* **EXERCISE BRIEF**: Copy everything in the listing below word for word, apart from any images.

* **RECORDS SUPPLIED**:

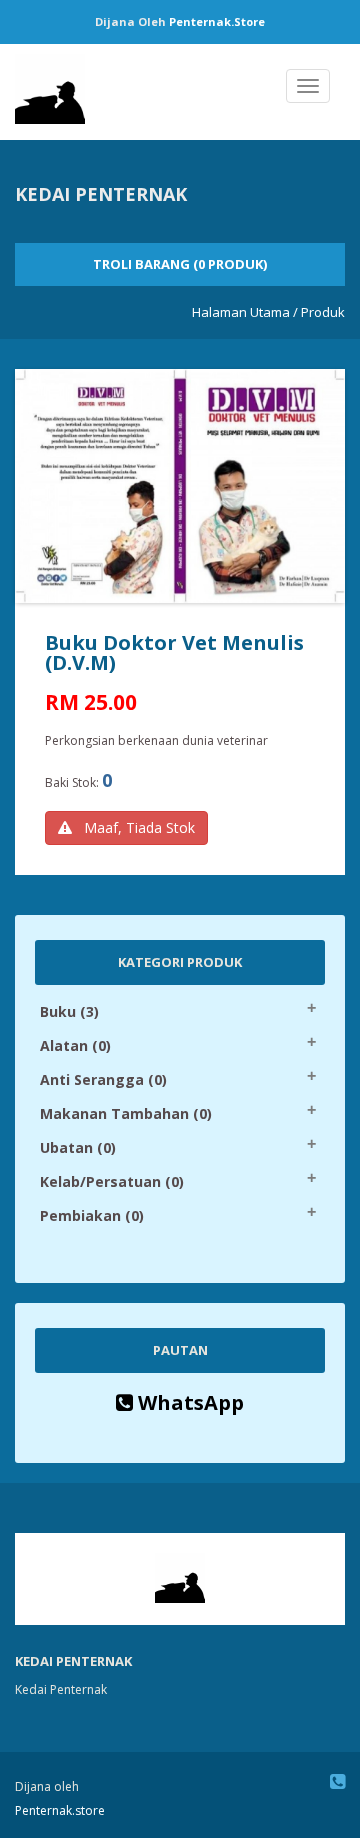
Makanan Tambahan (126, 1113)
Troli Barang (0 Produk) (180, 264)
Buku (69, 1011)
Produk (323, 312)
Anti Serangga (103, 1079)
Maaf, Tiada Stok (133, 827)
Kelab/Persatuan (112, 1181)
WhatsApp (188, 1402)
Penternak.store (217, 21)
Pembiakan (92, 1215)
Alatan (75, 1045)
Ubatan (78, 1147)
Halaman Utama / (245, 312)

* **ANSWER TO THE PROBLEM**:
Makanan Tambahan (126, 1113)
Troli Barang (0 Produk) (180, 264)
Buku (69, 1011)
Produk (323, 312)
Anti Serangga (103, 1079)
Maaf, Tiada Stok (133, 827)
Kelab/Persatuan (112, 1181)
WhatsApp (188, 1402)
Penternak.store (217, 21)
Pembiakan (92, 1215)
Alatan (75, 1045)
Ubatan (78, 1147)
Halaman Utama / (245, 312)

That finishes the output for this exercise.